• [TASK GOAL]: Using the data below, reproduce exactly the lines from the line with "Instruction: Open the Клуб flag icon" to the line with "This screenshot has width=924, height=585.", both included; pictures must be dropped.

(Stored records)
========
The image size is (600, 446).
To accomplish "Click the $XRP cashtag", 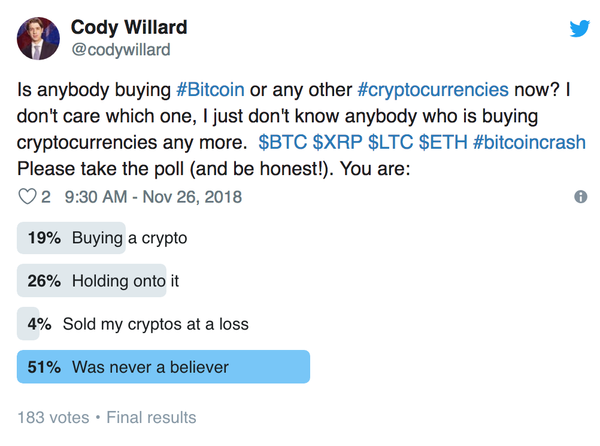I will point(337,142).
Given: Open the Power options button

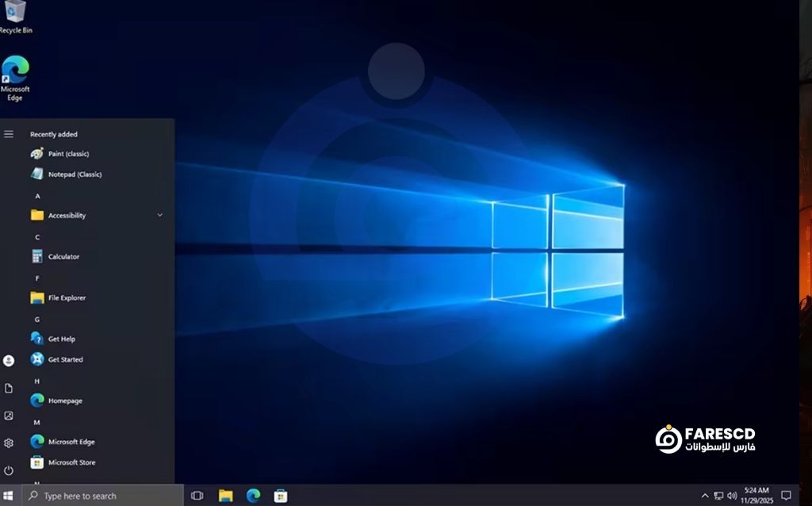Looking at the screenshot, I should [9, 470].
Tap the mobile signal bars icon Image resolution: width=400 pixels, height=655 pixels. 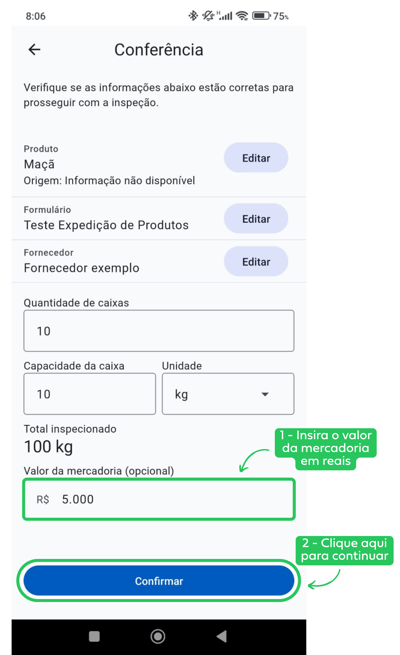tap(225, 16)
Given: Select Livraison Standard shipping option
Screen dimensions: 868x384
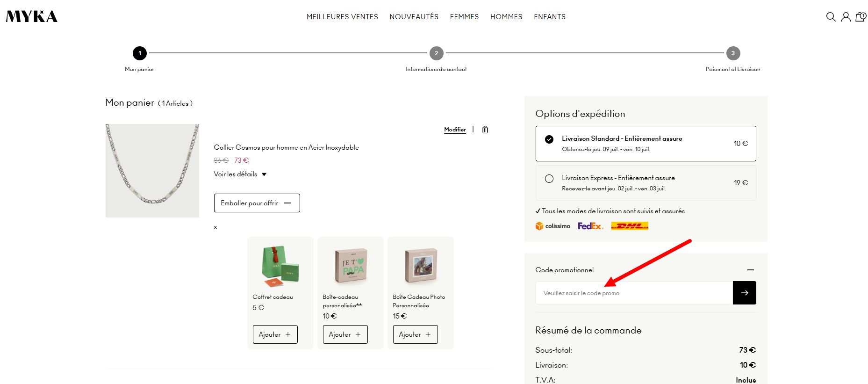Looking at the screenshot, I should click(x=646, y=144).
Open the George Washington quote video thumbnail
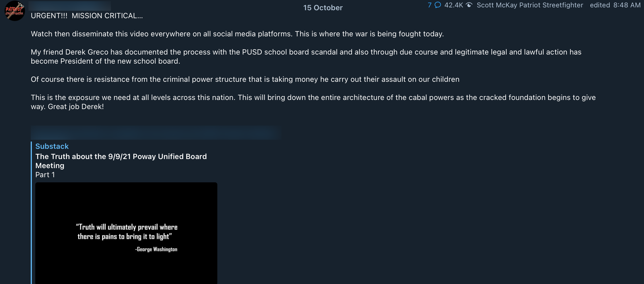The image size is (644, 284). point(126,233)
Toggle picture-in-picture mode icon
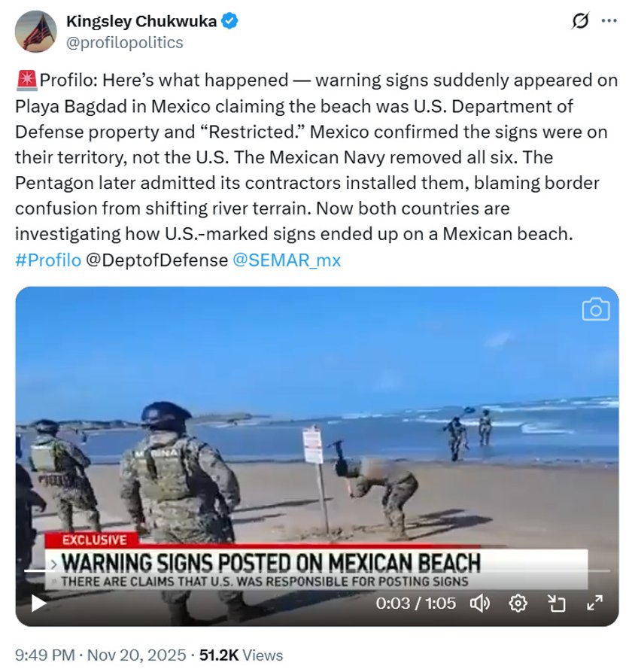The image size is (632, 672). pos(557,604)
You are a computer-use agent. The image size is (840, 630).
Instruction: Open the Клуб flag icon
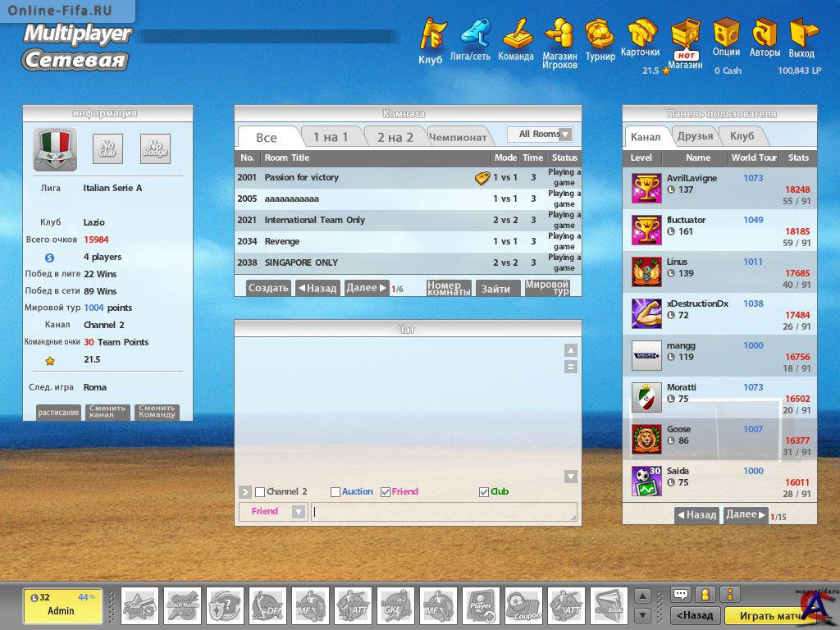tap(432, 35)
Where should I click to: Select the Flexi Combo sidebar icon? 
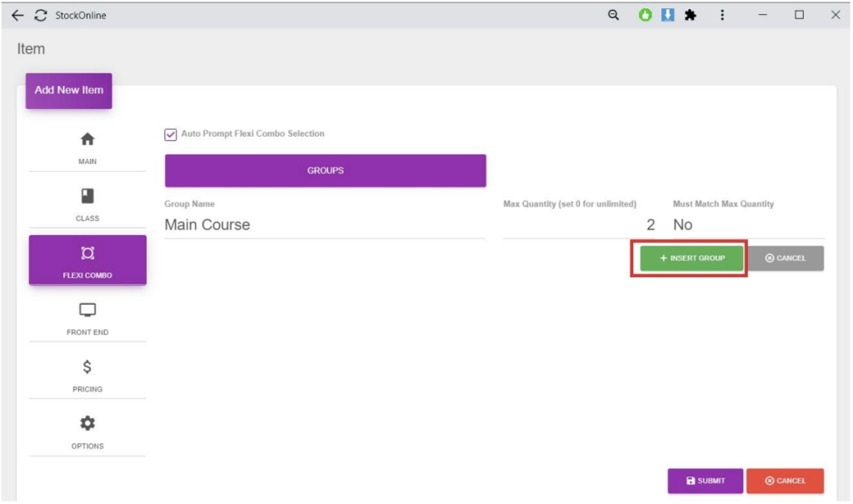click(87, 253)
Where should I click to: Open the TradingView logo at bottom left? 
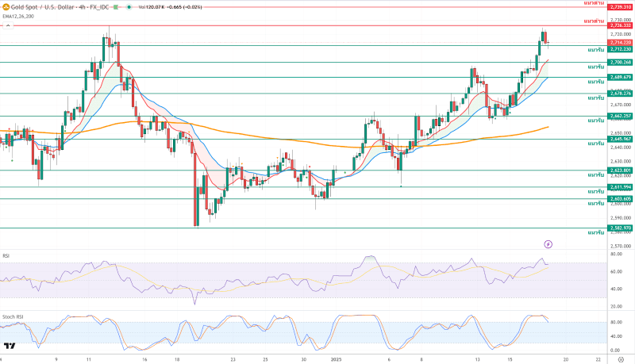coord(10,347)
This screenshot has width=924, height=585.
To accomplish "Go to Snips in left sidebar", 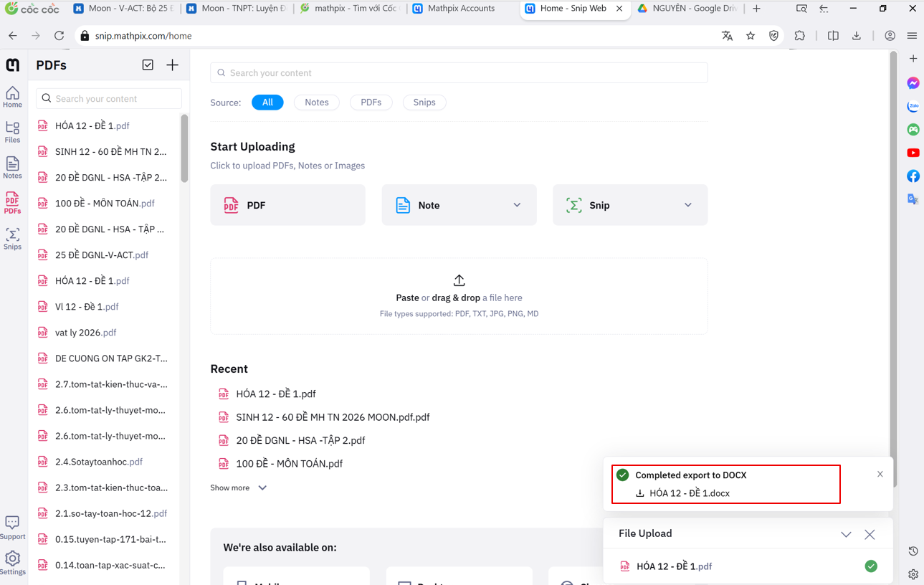I will [x=12, y=239].
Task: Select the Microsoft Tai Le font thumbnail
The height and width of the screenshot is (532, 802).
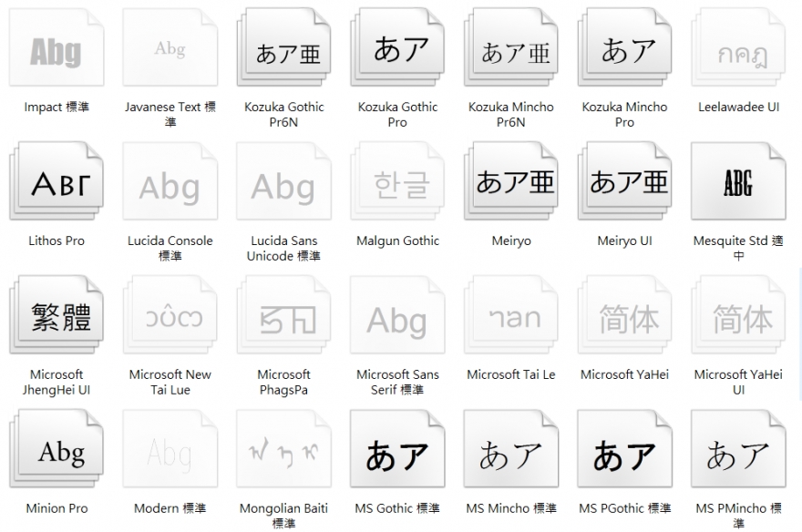Action: 510,319
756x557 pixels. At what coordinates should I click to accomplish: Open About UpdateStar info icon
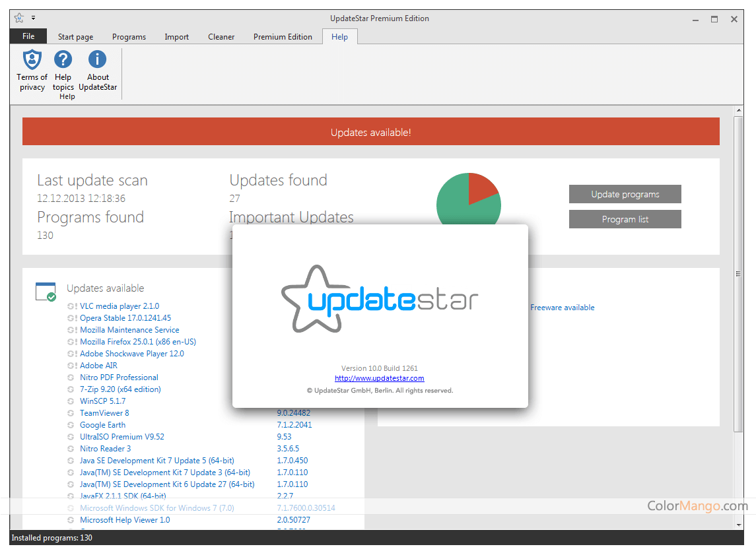click(97, 60)
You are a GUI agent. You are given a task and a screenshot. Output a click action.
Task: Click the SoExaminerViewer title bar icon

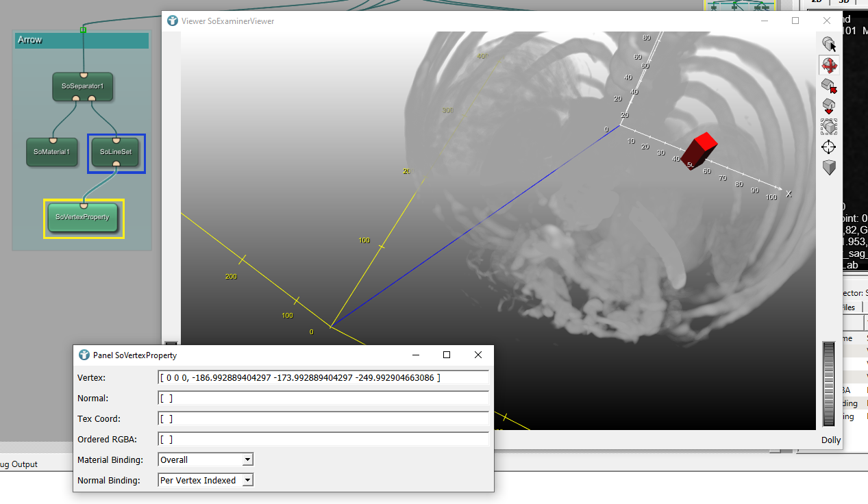pos(172,21)
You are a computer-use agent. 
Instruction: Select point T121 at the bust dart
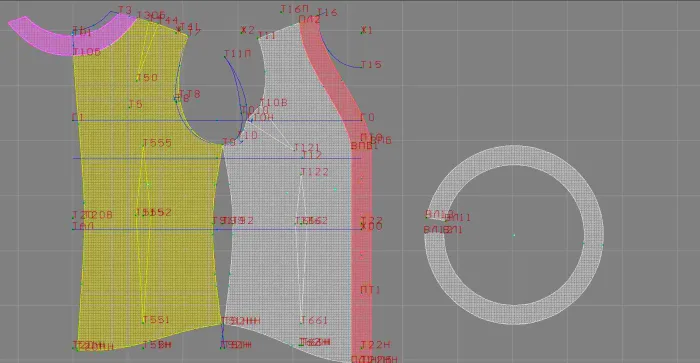[307, 147]
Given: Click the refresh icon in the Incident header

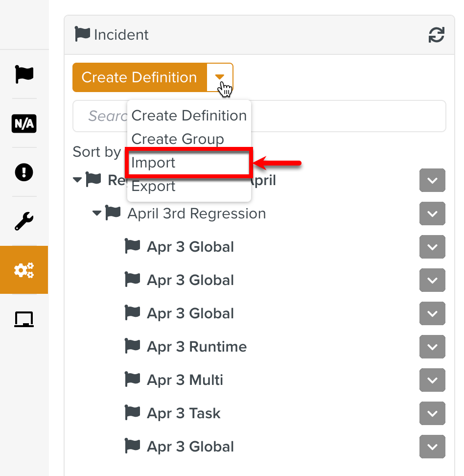Looking at the screenshot, I should [x=436, y=35].
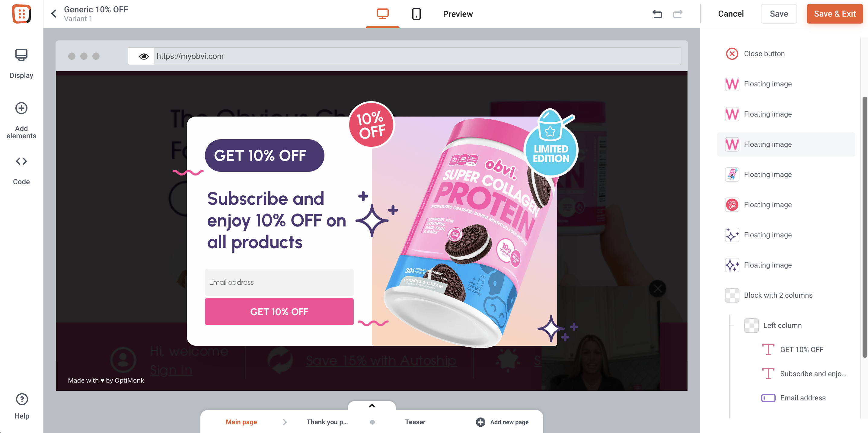
Task: Click the Save & Exit button
Action: [x=834, y=14]
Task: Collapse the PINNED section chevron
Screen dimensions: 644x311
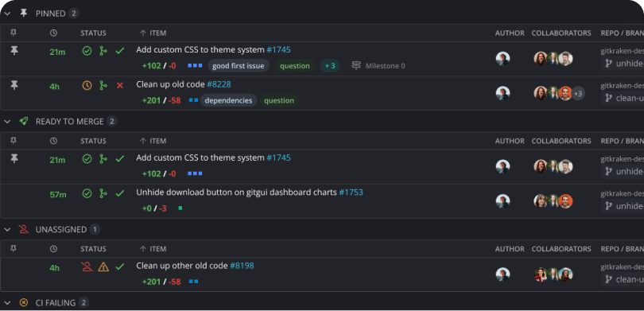Action: coord(7,14)
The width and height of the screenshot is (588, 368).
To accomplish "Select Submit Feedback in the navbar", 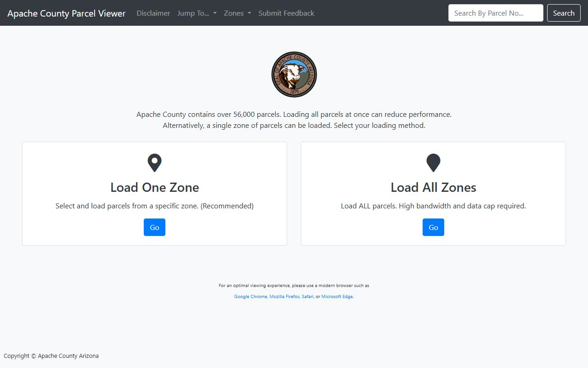I will click(x=286, y=13).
========
• [WRITTEN REPLY]:
Instruction: Open the Клуб flag icon
tap(432, 35)
Where should I click to: Select the Flexi Combo sidebar icon? 
click(87, 253)
Where should I click to: Open the TradingView logo at bottom left? 
coord(10,347)
This screenshot has width=924, height=585.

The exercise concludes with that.